Set problem: Write out the listing word for word, beginning with the line that contains "You are a computer-use" and continuing through the line that contains "click(x=430, y=353)".

Listing:
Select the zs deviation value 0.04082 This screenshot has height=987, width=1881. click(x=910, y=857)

--

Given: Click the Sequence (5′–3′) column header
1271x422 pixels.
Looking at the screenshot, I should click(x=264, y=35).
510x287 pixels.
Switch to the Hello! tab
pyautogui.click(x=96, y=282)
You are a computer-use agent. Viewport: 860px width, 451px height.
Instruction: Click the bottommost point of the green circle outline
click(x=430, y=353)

* * *

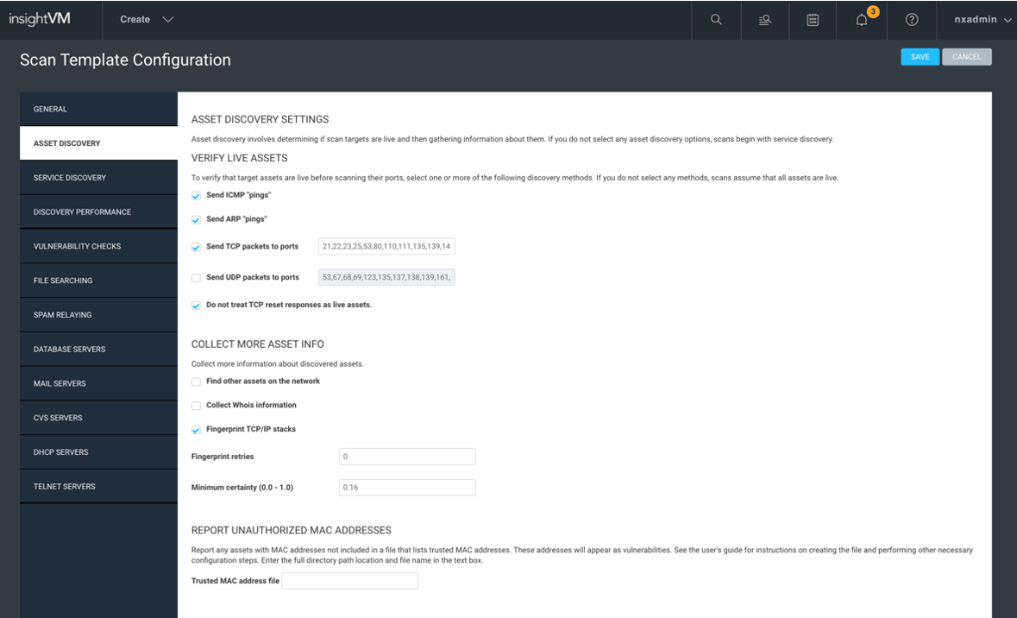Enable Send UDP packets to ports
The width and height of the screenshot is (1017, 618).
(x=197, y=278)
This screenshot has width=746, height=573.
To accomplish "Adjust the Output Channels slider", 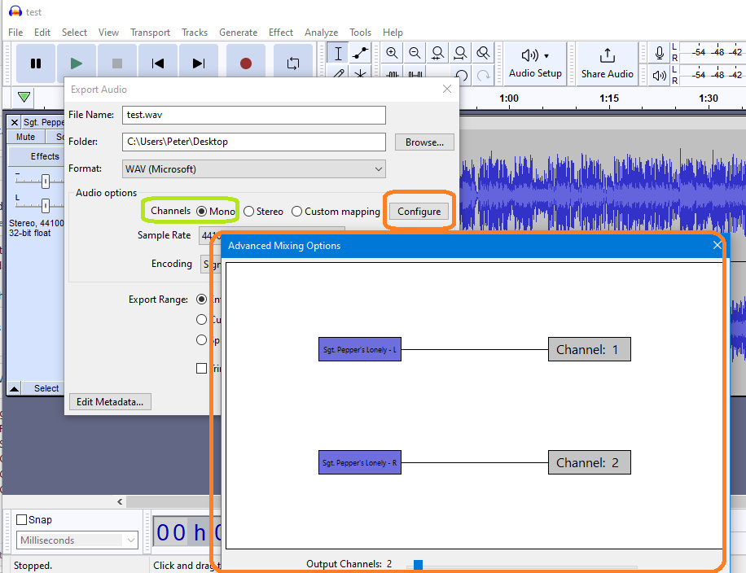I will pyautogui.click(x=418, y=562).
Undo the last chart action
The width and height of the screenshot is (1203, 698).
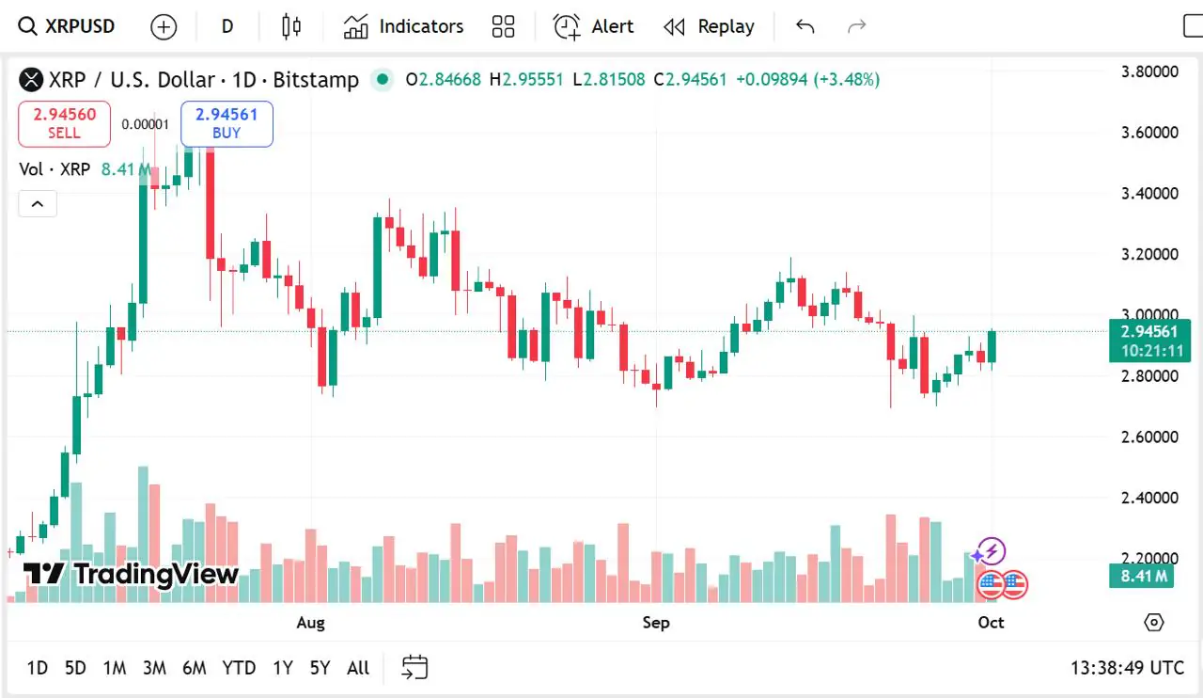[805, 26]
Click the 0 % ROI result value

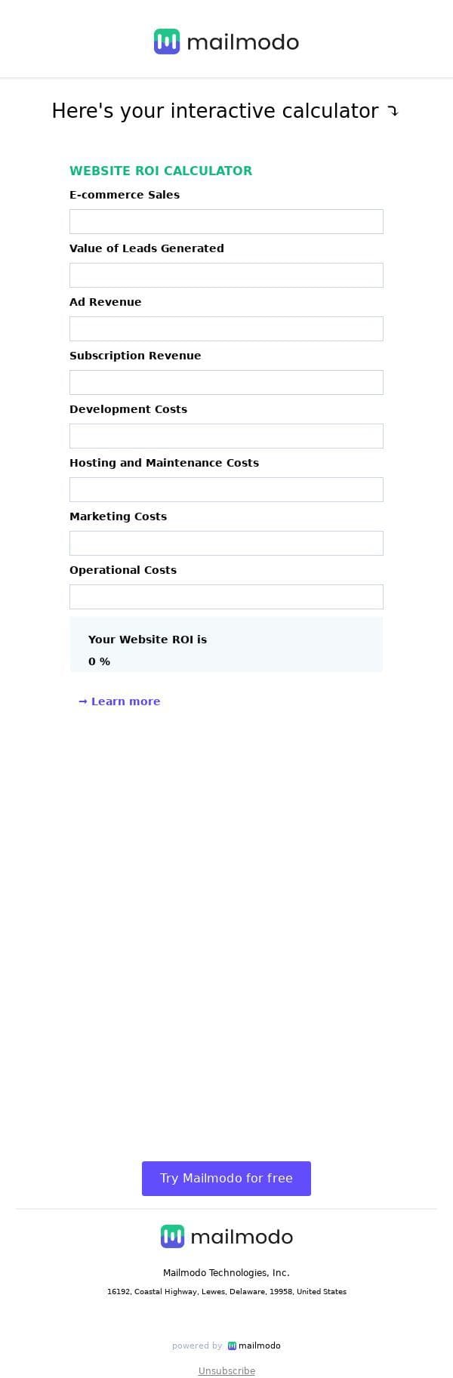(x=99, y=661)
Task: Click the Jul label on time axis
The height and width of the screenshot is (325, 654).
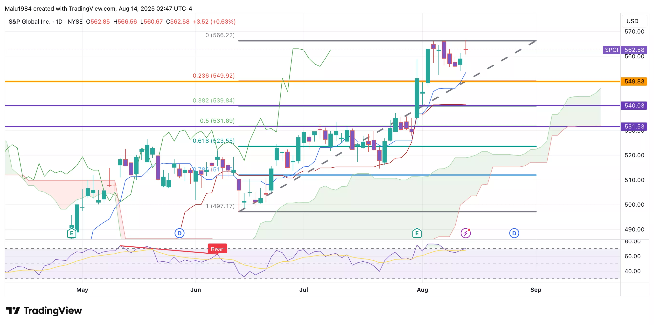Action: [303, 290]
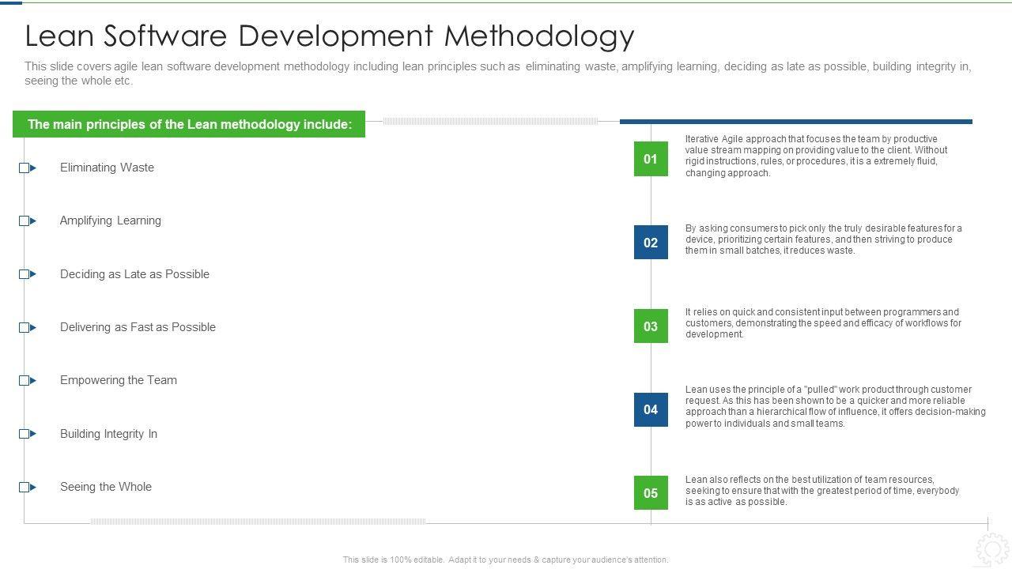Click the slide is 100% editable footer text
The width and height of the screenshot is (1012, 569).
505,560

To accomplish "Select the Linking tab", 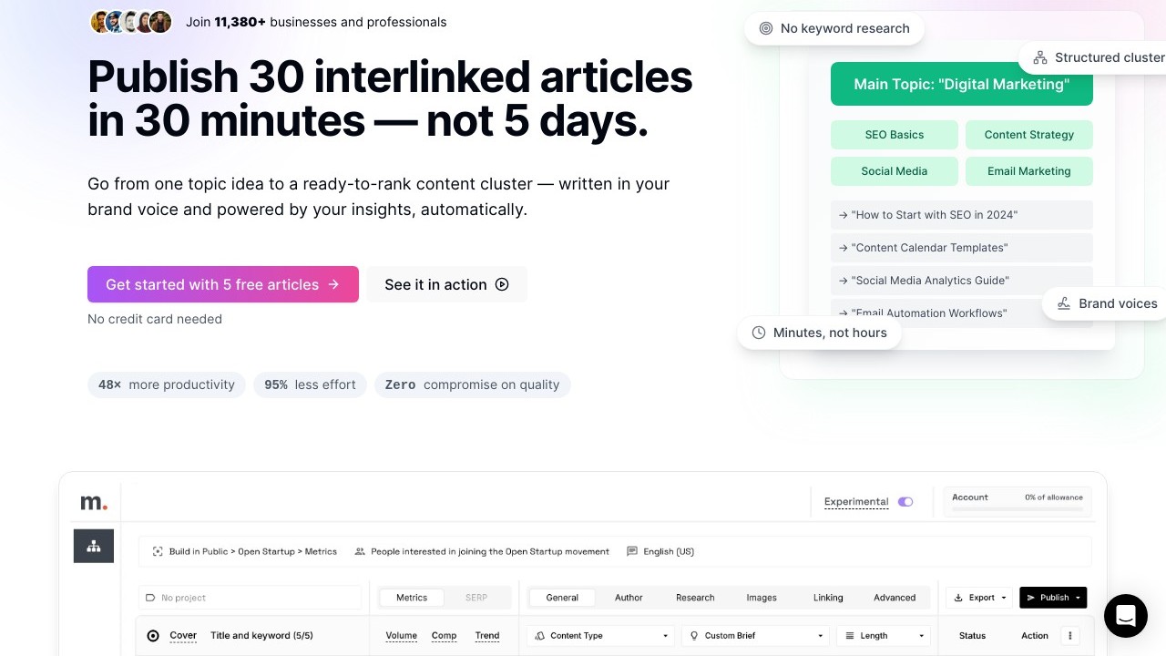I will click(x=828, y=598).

Written response:
You are a computer-use agent. Viewport: 860px width, 451px height.
Instruction: Click the bottommost point of the green circle outline
click(x=430, y=353)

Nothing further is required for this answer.